- **What the task requires**
The exercise calls for every entry that follows to be repeated exactly.

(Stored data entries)
▼

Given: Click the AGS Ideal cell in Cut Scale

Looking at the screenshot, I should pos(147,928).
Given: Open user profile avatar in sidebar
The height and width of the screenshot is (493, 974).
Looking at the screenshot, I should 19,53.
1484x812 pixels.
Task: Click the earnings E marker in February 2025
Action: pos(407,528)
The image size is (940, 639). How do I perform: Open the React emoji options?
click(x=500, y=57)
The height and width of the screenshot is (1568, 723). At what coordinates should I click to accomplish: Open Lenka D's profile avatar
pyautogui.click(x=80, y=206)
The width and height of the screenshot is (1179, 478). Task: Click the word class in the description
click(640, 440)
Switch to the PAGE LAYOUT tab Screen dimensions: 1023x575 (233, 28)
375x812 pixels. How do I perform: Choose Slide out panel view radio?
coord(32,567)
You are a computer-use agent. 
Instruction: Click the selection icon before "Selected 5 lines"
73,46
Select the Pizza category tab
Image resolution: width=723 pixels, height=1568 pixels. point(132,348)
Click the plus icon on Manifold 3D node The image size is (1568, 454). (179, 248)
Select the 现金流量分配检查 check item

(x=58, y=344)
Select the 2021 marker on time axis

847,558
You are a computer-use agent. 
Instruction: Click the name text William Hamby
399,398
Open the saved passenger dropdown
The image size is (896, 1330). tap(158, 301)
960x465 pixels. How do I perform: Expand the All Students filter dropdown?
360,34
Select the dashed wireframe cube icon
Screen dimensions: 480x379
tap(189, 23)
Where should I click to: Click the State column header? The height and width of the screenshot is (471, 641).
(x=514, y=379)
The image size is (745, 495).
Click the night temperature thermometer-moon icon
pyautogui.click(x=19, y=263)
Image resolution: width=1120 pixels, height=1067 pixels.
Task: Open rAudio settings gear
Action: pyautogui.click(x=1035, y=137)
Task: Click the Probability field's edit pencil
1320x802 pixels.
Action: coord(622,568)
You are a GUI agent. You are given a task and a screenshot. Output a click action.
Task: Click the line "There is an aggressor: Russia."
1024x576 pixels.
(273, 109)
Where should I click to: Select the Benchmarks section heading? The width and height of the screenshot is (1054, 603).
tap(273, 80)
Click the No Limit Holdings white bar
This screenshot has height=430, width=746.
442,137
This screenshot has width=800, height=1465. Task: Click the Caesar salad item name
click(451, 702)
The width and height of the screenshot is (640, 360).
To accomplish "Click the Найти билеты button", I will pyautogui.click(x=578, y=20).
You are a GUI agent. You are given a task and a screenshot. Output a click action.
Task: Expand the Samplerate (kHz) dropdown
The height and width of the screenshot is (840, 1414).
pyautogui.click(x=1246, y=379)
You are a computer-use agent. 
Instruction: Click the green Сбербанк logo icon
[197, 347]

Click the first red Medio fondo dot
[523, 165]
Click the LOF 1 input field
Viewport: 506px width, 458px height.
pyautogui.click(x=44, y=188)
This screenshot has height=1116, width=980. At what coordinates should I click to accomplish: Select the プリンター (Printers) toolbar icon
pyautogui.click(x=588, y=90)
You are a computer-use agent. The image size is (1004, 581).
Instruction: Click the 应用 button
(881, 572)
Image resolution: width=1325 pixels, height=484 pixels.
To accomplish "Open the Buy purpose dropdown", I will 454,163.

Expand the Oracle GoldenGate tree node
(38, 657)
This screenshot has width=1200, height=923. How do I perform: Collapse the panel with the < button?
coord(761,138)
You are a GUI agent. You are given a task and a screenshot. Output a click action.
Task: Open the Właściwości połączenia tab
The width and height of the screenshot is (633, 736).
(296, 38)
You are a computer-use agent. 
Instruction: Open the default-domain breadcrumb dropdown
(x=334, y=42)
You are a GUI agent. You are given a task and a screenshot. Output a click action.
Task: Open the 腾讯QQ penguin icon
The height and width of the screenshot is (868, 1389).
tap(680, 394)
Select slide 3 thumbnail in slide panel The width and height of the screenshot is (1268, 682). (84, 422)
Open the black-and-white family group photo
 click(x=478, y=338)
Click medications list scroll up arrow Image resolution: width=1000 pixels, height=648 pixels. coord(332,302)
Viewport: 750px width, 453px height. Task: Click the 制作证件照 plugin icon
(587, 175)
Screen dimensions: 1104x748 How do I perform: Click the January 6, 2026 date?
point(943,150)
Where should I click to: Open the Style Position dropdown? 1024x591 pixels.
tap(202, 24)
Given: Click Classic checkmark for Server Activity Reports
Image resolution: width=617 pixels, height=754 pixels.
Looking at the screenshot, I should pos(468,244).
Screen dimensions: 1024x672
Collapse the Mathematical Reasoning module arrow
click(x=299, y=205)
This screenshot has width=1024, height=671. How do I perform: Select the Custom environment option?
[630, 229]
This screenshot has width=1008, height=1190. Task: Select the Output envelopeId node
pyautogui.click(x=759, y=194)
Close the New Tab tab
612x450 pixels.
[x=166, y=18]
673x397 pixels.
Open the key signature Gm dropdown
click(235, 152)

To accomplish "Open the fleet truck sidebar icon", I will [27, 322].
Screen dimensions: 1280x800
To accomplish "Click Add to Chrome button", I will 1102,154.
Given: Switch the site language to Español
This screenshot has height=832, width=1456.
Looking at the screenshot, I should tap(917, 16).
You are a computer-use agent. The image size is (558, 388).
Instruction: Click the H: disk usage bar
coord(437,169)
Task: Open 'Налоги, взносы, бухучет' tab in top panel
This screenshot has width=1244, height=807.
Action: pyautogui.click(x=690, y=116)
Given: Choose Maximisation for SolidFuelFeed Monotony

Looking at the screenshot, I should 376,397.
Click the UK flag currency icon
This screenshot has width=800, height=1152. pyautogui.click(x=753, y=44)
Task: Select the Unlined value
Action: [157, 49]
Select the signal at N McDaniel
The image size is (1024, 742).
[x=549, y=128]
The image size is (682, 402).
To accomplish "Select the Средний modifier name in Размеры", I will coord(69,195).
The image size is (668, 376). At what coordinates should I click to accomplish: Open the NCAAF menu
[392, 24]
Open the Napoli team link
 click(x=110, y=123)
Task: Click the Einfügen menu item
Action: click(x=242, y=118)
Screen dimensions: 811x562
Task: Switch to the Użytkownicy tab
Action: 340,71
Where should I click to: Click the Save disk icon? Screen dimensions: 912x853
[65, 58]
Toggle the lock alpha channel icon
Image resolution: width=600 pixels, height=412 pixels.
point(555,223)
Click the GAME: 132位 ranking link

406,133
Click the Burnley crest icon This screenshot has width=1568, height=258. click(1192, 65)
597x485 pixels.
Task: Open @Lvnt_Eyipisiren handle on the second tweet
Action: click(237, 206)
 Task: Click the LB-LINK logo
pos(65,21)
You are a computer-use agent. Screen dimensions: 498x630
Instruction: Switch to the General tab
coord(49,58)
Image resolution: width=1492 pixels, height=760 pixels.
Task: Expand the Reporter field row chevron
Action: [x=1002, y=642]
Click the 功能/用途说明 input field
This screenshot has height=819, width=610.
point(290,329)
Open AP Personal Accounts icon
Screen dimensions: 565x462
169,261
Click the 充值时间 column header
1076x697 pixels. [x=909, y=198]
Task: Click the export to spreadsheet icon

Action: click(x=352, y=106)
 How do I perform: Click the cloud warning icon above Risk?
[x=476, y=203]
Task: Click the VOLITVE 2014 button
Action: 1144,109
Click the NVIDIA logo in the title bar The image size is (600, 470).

▲

- **Result for this exercise**
Given: Click the AGS Ideal cell in Cut Scale

Looking at the screenshot, I should pos(147,928).
Given: Open user profile avatar in sidebar
The height and width of the screenshot is (493, 974).
Looking at the screenshot, I should 19,53.
1484x812 pixels.
Task: Click the earnings E marker in February 2025
Action: pos(407,528)
The image size is (940, 639). How do I perform: Open the React emoji options?
click(x=500, y=57)
The height and width of the screenshot is (1568, 723). At what coordinates should I click to accomplish: Open Lenka D's profile avatar
pyautogui.click(x=80, y=206)
The width and height of the screenshot is (1179, 478). Task: Click the word class in the description
click(640, 440)
Switch to the PAGE LAYOUT tab Screen dimensions: 1023x575 (233, 28)
375x812 pixels. How do I perform: Choose Slide out panel view radio?
coord(32,567)
You are a computer-use agent. 
Instruction: Click the selection icon before "Selected 5 lines"
73,46
Select the Pizza category tab
Image resolution: width=723 pixels, height=1568 pixels. point(132,348)
Click the plus icon on Manifold 3D node The image size is (1568, 454). (179, 248)
Select the 现金流量分配检查 check item

(x=58, y=344)
Select the 2021 marker on time axis

847,558
You are a computer-use agent. 
Instruction: Click the name text William Hamby
399,398
Open the saved passenger dropdown
The image size is (896, 1330). tap(158, 301)
960x465 pixels. How do I perform: Expand the All Students filter dropdown?
360,34
Select the dashed wireframe cube icon
Screen dimensions: 480x379
tap(189, 23)
Where should I click to: Click the State column header? The height and width of the screenshot is (471, 641).
(x=514, y=379)
The image size is (745, 495).
Click the night temperature thermometer-moon icon
pyautogui.click(x=19, y=263)
Image resolution: width=1120 pixels, height=1067 pixels.
Task: Open rAudio settings gear
Action: pyautogui.click(x=1035, y=137)
Task: Click the Probability field's edit pencil
1320x802 pixels.
Action: coord(622,568)
You are a GUI agent. You are given a task and a screenshot. Output a click action.
Task: Click the line "There is an aggressor: Russia."
1024x576 pixels.
(273, 109)
Where should I click to: Select the Benchmarks section heading? The width and height of the screenshot is (1054, 603).
tap(273, 80)
Click the No Limit Holdings white bar
This screenshot has height=430, width=746.
442,137
This screenshot has width=800, height=1465. Task: Click the Caesar salad item name
click(451, 702)
The width and height of the screenshot is (640, 360).
To accomplish "Click the Найти билеты button", I will pyautogui.click(x=578, y=20).
You are a GUI agent. You are given a task and a screenshot. Output a click action.
Task: Expand the Samplerate (kHz) dropdown
The height and width of the screenshot is (840, 1414).
pyautogui.click(x=1246, y=379)
You are a computer-use agent. 
Instruction: Click the green Сбербанк logo icon
[197, 347]

Click the first red Medio fondo dot
[523, 165]
Click the LOF 1 input field
Viewport: 506px width, 458px height.
pyautogui.click(x=44, y=188)
This screenshot has height=1116, width=980. At what coordinates should I click to accomplish: Select the プリンター (Printers) toolbar icon
pyautogui.click(x=588, y=90)
You are a computer-use agent. The image size is (1004, 581).
Instruction: Click the 应用 button
(881, 572)
Image resolution: width=1325 pixels, height=484 pixels.
To accomplish "Open the Buy purpose dropdown", I will 454,163.

Expand the Oracle GoldenGate tree node
(38, 657)
This screenshot has width=1200, height=923. How do I perform: Collapse the panel with the < button?
coord(761,138)
You are a GUI agent. You are given a task and a screenshot. Output a click action.
Task: Open the Właściwości połączenia tab
The width and height of the screenshot is (633, 736).
(296, 38)
You are a computer-use agent. 
Instruction: Open the default-domain breadcrumb dropdown
(x=334, y=42)
You are a GUI agent. You are given a task and a screenshot. Output a click action.
Task: Open the 腾讯QQ penguin icon
The height and width of the screenshot is (868, 1389).
tap(680, 394)
Select slide 3 thumbnail in slide panel The width and height of the screenshot is (1268, 682). (84, 422)
Open the black-and-white family group photo
 click(x=478, y=338)
Click medications list scroll up arrow Image resolution: width=1000 pixels, height=648 pixels. coord(332,302)
Viewport: 750px width, 453px height. Task: Click the 制作证件照 plugin icon
(587, 175)
Screen dimensions: 1104x748 How do I perform: Click the January 6, 2026 date?
point(943,150)
Where should I click to: Open the Style Position dropdown? 1024x591 pixels.
tap(202, 24)
Given: Click Classic checkmark for Server Activity Reports
Image resolution: width=617 pixels, height=754 pixels.
Looking at the screenshot, I should pos(468,244).
Screen dimensions: 1024x672
Collapse the Mathematical Reasoning module arrow
click(x=299, y=205)
This screenshot has width=1024, height=671. How do I perform: Select the Custom environment option?
[630, 229]
This screenshot has width=1008, height=1190. Task: Select the Output envelopeId node
pyautogui.click(x=759, y=194)
Close the New Tab tab
612x450 pixels.
[x=166, y=18]
673x397 pixels.
Open the key signature Gm dropdown
click(235, 152)

To accomplish "Open the fleet truck sidebar icon", I will [27, 322].
Screen dimensions: 1280x800
To accomplish "Click Add to Chrome button", I will 1102,154.
Given: Switch the site language to Español
This screenshot has height=832, width=1456.
Looking at the screenshot, I should tap(917, 16).
You are a computer-use agent. The image size is (558, 388).
Instruction: Click the H: disk usage bar
coord(437,169)
Task: Open 'Налоги, взносы, бухучет' tab in top panel
This screenshot has width=1244, height=807.
Action: pyautogui.click(x=690, y=116)
Given: Choose Maximisation for SolidFuelFeed Monotony

Looking at the screenshot, I should 376,397.
Click the UK flag currency icon
This screenshot has width=800, height=1152. pyautogui.click(x=753, y=44)
Task: Select the Unlined value
Action: [157, 49]
Select the signal at N McDaniel
The image size is (1024, 742).
[x=549, y=128]
The image size is (682, 402).
To accomplish "Select the Средний modifier name in Размеры", I will coord(69,195).
The image size is (668, 376). At what coordinates should I click to accomplish: Open the NCAAF menu
[392, 24]
Open the Napoli team link
 click(x=110, y=123)
Task: Click the Einfügen menu item
Action: click(x=242, y=118)
Screen dimensions: 811x562
Task: Switch to the Użytkownicy tab
Action: 340,71
Where should I click to: Click the Save disk icon? Screen dimensions: 912x853
[65, 58]
Toggle the lock alpha channel icon
Image resolution: width=600 pixels, height=412 pixels.
point(555,223)
Click the GAME: 132位 ranking link

406,133
Click the Burnley crest icon This screenshot has width=1568, height=258. click(1192, 65)
597x485 pixels.
Task: Open @Lvnt_Eyipisiren handle on the second tweet
Action: click(237, 206)
 Task: Click the LB-LINK logo
pos(65,21)
You are a computer-use agent. Screen dimensions: 498x630
Instruction: Switch to the General tab
coord(49,58)
Image resolution: width=1492 pixels, height=760 pixels.
Task: Expand the Reporter field row chevron
Action: [x=1002, y=642]
Click the 功能/用途说明 input field
This screenshot has height=819, width=610.
point(290,329)
Open AP Personal Accounts icon
Screen dimensions: 565x462
169,261
Click the 充值时间 column header
1076x697 pixels. [x=909, y=198]
Task: Click the export to spreadsheet icon

Action: click(x=352, y=106)
 How do I perform: Click the cloud warning icon above Risk?
[x=476, y=203]
Task: Click the VOLITVE 2014 button
Action: 1144,109
Click the NVIDIA logo in the title bar The image size is (600, 470).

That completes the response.